Items from a dataset

-----

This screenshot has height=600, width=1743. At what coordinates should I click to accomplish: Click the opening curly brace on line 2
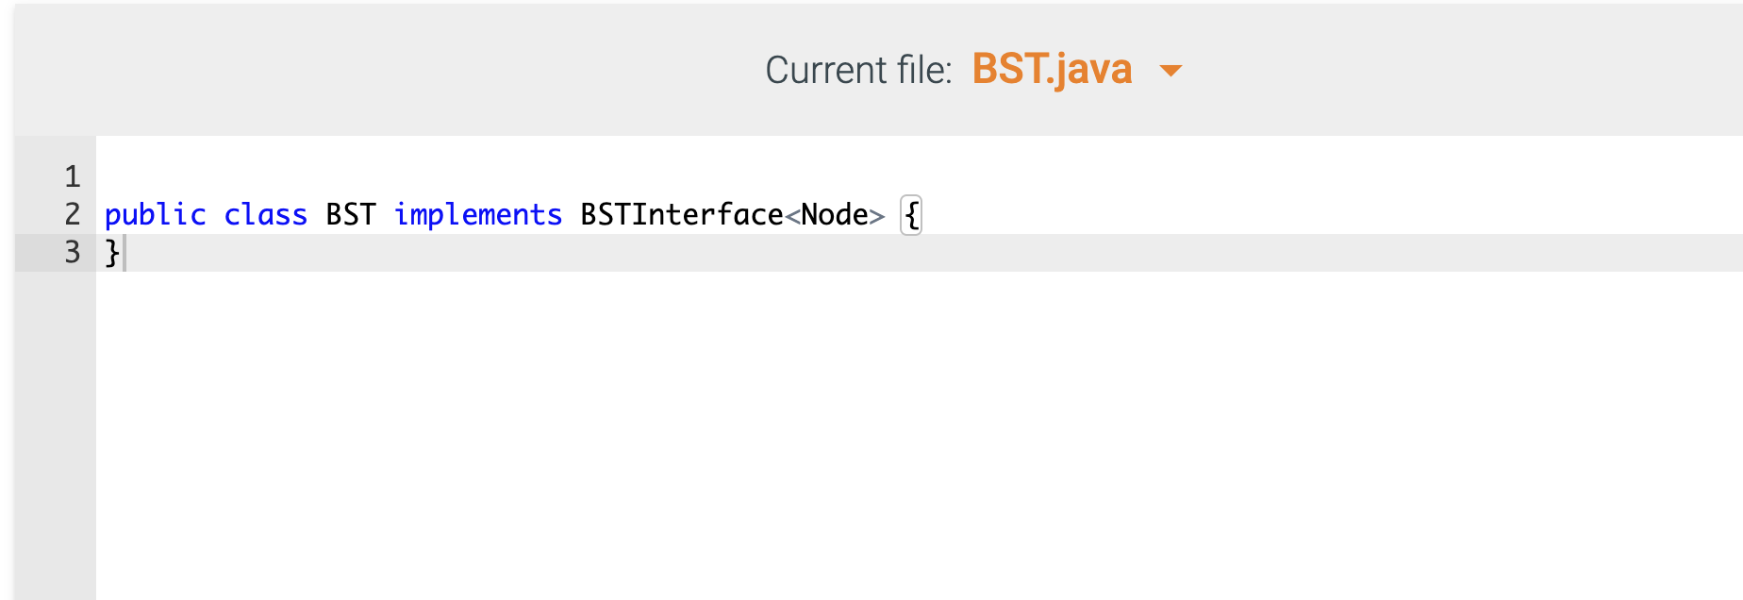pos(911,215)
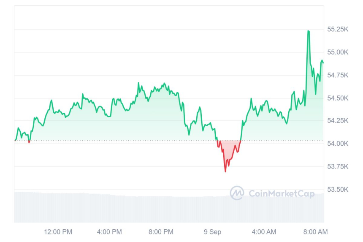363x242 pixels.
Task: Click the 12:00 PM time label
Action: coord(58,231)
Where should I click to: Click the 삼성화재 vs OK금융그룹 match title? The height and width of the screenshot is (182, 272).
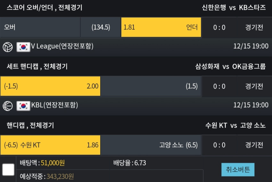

-----

§ EXERCISE:
Give the records again exactly, pictures left out.

§ SOLUTION TO THIS TASK:
This screenshot has height=600, width=1743. At what coordinates should I click to accomplish: Click the opening curly brace on line 2
pos(911,215)
363x242 pixels.
Task: Click the 12:00 PM time label
Action: coord(58,231)
Where should I click to: Click the 삼성화재 vs OK금융그룹 match title? The height and width of the screenshot is (182, 272).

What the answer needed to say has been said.